Why and when would a kernel need own stack?

amn · Post by **amn** » Sun Mar 01, 2015 12:20 pm

Hi all,

I've been lurking on OSDev.org for quite a while now, skimming knowledge and talking to myself mostly

But now we are writing a simple microkernel at my university. I would like to add that I am taking the course voluntarily, because I genuinely am and have been interested in OS theory and implementation (also compilers), so it's not like I am forced to write an OS for my diploma.

The assistant teachers ask me in writing "Why do we need two stacks for processes?" (verbatim). I have dug into that and my conclusion so far is that we actually don't. We also do not need a separate stack for a kernel unless the kernel preempts itself. This is the root of my argument.

I figure, the only reason to have a dedicated stack per process is because the state of said stack may not be known at the time of preemption by the kernel (on timer interrupt for instance) - it may be non-empty ("dirty plates stacked up on the table", so to speak) and the process would thus depend on having exactly the same state when it is dispatched by the kernel later on again. There is not much to do about this stack concurrency inherent in a kernel switching between processes. So that's that, and it's a given. Fair enough.

The kernel we are writing has only one main thread of execution however - handling interrupts, syscalls - the usual. Now, obviously, whatever it pushes on a stack during these activities, will be removed from said stack one way or another, before a process state snapshot is restored and that process is dispatched. That's how stack works, right? Why would the kernel LEAVE something added to a stack when it effectively completes a procedure of sorts? Thus we can argue that it would be perfectly safe for the kernel to just use the stack of whatever process last preempted - the stack pointer of the process will be in the same state it was in when the process was preempted. No kernel plates on the table. Furthermore, if the same process is dispatched, the stack pointer register stored in its PCB will be reset to what it was anyhow.

Am I making sense, and if not, what crucial piece of the puzzle have I missed?
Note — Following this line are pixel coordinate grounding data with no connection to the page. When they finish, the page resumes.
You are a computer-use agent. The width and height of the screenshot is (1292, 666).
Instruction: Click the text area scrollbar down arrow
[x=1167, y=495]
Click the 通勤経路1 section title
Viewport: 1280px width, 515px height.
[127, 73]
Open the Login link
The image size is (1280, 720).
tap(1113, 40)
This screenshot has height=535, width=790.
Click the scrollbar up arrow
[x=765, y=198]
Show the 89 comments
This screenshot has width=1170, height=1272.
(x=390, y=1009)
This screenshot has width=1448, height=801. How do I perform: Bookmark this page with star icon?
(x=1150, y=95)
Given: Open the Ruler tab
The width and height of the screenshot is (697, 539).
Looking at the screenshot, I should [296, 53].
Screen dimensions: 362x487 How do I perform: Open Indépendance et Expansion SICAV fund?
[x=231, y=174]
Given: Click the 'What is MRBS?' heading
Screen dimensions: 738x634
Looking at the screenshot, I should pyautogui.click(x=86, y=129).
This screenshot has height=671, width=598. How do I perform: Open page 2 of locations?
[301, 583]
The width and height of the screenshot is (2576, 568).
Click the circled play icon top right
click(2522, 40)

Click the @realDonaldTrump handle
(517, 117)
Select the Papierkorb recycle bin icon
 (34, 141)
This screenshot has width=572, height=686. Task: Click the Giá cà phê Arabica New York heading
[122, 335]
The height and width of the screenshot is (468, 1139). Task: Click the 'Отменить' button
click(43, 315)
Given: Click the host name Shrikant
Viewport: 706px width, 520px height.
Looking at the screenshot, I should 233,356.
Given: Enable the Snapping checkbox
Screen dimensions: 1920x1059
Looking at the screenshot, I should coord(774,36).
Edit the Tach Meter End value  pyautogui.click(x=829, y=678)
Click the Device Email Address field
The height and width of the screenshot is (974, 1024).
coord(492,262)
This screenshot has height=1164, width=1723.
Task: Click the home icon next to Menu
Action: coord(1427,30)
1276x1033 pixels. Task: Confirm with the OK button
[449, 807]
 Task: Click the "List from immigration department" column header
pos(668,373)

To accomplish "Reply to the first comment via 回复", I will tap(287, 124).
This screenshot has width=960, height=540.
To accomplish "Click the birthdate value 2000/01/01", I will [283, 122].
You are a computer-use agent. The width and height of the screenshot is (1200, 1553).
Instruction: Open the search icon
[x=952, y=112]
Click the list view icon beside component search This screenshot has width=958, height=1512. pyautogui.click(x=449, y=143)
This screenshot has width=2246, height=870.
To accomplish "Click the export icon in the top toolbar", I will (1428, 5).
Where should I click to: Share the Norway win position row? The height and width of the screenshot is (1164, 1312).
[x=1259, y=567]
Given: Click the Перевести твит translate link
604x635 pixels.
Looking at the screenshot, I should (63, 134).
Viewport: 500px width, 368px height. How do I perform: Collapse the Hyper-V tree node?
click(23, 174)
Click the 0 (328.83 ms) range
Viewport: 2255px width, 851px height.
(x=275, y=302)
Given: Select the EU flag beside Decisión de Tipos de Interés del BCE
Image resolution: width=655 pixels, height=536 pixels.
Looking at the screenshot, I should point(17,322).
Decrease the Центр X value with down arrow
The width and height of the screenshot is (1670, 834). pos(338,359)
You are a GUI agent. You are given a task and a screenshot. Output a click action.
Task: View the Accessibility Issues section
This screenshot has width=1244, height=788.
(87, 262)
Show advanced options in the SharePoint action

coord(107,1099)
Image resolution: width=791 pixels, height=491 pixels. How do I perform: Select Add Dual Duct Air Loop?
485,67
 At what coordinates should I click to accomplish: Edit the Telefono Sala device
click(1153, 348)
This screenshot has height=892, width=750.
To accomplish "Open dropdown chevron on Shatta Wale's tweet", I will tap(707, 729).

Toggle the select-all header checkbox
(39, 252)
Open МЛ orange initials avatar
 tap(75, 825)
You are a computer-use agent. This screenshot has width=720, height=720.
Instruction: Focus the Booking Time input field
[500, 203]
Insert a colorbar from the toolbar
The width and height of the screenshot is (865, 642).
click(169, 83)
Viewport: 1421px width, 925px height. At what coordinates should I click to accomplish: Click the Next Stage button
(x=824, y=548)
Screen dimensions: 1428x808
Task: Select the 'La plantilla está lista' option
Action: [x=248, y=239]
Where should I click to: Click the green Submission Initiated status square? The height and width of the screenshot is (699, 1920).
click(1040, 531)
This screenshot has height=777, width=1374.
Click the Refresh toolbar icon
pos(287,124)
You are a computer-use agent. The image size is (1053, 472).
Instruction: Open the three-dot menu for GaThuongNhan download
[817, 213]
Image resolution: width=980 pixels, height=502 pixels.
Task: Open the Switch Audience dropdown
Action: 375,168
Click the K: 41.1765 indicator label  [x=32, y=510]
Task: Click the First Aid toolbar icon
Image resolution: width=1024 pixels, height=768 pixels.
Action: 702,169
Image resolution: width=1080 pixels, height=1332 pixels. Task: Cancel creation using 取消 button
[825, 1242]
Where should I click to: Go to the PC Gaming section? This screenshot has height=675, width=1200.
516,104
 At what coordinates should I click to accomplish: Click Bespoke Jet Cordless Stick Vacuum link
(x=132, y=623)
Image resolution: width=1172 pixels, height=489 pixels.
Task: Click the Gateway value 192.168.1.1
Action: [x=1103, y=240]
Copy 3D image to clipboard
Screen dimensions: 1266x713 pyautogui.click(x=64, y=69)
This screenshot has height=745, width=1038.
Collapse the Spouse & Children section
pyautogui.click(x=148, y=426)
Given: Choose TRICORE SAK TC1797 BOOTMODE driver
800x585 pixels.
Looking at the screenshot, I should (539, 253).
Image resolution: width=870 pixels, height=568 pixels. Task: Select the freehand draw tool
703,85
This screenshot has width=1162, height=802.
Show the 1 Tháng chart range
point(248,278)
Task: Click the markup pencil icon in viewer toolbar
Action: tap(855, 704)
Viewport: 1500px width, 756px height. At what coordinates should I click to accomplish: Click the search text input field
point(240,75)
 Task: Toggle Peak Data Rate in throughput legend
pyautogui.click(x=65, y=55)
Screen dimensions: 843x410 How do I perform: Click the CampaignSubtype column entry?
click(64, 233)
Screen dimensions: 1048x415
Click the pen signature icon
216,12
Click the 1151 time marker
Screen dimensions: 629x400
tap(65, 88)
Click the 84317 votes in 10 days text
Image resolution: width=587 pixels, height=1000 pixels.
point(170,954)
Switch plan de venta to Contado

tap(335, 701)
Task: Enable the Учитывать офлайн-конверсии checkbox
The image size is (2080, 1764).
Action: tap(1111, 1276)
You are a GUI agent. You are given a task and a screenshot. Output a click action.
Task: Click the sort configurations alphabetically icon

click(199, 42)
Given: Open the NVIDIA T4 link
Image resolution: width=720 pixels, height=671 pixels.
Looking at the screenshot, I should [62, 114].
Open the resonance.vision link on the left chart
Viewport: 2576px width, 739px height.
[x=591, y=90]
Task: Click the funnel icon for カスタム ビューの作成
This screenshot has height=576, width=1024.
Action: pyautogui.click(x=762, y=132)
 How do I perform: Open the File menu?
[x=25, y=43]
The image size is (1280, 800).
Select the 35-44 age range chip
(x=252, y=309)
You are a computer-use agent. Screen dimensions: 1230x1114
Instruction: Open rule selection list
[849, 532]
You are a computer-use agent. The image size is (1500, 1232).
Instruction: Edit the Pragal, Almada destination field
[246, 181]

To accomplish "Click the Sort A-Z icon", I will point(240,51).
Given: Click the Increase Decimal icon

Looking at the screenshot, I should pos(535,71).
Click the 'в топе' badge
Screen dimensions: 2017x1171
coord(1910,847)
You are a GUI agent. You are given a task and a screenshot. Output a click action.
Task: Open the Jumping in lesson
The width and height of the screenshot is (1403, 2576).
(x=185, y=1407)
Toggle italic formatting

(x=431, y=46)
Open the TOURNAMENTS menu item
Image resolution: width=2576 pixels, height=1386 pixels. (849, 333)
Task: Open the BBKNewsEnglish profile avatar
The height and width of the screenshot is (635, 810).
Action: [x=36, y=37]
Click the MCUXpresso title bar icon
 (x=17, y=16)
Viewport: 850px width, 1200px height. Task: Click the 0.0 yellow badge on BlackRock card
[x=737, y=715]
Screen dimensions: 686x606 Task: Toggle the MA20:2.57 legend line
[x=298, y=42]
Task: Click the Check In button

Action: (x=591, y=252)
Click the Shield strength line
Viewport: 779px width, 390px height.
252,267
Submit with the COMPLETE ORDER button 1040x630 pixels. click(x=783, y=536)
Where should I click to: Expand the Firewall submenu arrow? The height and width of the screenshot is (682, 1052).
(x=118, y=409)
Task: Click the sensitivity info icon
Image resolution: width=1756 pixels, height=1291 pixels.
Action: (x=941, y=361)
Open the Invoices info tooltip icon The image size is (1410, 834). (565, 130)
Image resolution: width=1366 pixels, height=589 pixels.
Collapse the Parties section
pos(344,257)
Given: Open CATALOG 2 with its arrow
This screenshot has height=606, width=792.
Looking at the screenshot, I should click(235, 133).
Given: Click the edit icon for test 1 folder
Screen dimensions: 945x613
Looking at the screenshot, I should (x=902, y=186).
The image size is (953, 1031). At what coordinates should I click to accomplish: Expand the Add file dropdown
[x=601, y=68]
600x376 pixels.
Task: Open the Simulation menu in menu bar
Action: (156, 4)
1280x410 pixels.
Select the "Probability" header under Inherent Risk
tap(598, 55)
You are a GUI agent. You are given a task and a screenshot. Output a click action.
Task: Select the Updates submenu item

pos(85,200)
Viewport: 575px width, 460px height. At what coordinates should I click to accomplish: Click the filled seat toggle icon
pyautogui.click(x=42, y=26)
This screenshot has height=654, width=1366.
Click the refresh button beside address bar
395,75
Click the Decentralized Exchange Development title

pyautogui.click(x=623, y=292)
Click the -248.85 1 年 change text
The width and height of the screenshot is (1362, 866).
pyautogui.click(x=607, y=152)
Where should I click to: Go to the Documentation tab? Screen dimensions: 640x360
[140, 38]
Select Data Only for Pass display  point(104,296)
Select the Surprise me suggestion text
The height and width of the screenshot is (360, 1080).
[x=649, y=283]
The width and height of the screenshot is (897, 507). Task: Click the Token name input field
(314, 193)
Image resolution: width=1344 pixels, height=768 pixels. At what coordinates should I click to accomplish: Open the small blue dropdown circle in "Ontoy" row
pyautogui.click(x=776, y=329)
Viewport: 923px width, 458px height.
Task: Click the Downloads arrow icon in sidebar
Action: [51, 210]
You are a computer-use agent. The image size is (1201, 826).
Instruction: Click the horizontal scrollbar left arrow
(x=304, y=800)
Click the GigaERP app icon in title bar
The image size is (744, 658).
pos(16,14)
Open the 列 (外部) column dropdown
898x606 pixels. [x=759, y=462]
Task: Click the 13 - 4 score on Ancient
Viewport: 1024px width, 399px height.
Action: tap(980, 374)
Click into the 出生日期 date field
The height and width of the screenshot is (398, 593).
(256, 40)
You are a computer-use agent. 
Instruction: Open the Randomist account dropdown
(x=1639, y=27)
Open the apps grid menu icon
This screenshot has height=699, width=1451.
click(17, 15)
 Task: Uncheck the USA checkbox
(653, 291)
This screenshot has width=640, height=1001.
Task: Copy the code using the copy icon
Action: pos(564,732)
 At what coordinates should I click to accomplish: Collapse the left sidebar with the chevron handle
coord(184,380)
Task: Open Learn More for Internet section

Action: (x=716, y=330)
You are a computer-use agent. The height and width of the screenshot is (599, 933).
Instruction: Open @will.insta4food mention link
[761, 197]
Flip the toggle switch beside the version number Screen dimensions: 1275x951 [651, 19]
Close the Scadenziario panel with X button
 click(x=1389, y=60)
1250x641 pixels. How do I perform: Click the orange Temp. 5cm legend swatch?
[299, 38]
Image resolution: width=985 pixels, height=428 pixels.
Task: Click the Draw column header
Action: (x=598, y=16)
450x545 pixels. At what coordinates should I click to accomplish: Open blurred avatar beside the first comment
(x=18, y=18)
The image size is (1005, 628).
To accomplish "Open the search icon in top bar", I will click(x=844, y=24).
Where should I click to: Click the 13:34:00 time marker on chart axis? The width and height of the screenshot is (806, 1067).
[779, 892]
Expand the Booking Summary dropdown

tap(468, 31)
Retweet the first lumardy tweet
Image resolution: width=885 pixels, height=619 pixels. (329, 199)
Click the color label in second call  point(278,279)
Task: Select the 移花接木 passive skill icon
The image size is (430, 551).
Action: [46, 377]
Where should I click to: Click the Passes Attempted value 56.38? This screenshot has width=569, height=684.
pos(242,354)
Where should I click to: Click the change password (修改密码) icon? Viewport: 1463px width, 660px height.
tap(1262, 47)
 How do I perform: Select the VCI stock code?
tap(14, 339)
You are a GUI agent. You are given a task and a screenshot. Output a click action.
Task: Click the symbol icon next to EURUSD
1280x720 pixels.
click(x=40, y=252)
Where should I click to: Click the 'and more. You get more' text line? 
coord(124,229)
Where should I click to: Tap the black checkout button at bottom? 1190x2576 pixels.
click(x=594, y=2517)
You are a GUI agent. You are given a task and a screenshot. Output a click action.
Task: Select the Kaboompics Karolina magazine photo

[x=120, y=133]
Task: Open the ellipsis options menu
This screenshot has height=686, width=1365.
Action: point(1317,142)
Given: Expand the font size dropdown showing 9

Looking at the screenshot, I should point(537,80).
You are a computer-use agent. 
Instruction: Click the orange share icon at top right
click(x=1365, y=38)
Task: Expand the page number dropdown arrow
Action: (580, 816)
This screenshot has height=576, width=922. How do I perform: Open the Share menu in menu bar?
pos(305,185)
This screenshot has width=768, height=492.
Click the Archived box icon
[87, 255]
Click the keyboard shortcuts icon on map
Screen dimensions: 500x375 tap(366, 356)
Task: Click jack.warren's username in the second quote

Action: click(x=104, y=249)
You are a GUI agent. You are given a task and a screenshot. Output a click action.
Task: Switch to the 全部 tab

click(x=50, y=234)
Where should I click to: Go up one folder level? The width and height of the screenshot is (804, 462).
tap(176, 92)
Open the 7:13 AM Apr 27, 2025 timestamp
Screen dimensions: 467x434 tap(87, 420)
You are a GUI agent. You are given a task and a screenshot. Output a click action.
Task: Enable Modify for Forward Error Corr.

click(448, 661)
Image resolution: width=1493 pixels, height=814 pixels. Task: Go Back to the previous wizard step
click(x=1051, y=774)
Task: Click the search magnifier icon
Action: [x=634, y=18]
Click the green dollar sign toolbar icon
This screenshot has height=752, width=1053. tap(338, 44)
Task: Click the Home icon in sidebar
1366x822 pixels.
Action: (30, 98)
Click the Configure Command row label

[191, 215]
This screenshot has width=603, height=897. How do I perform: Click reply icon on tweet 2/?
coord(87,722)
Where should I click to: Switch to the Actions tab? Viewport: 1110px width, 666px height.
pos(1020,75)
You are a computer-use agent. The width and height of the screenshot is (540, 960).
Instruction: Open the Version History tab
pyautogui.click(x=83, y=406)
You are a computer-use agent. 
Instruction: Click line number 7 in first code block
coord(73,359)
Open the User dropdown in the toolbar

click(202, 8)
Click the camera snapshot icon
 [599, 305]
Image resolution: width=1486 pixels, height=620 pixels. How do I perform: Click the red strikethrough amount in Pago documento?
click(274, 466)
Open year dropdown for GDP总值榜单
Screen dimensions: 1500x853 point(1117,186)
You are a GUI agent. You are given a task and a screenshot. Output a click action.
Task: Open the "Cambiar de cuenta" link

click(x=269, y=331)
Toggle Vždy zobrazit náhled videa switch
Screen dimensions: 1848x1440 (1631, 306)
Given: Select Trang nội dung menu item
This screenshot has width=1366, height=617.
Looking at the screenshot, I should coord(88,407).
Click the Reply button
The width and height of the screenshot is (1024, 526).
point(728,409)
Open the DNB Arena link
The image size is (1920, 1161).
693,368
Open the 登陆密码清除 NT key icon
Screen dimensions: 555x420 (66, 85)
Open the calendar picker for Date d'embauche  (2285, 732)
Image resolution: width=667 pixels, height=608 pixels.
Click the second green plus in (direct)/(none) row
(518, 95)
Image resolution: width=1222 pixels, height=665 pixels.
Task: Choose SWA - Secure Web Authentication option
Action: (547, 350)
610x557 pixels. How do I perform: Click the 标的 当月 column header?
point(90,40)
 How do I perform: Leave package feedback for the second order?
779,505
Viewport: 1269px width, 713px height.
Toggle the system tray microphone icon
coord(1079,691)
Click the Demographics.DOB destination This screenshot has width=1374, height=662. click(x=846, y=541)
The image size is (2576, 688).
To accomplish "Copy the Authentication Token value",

I think the assistants assume a particular style of implementation (they wrote the bulk of the code which we are tasked with "patching" into a compilable and working state) and try to guide me in that direction. I won't have a chance until tomorrow, to discuss with them and clarify what they mean with their question. I am simply intrigued by their supposed confidence and the way they pose their "question".

I am looking forward to read your educated opinions on this.

Rusky · Post by **Rusky** » Sun Mar 01, 2015 12:47 pm

How does the kernel know the process it just preempted didn't just point its stack pointer somewhere bad? Or if it's even using a stack?

iansjack · Post by **iansjack** » Sun Mar 01, 2015 1:00 pm

Consider a user program that runs wild and causes a stack overflow. This will lead to a page fault exception, which pushes information on the stack; but this can't be done because of the stack overflow. The result is that a buggy program crashes the whole OS. This is generally considered to be not a good thing. Hence you have a separate kernel stack which you guarantee will be OK (assuming your kernel is well behaved). You can generally assume that your kernel is (meant to be) well behaved but that a user program may not be.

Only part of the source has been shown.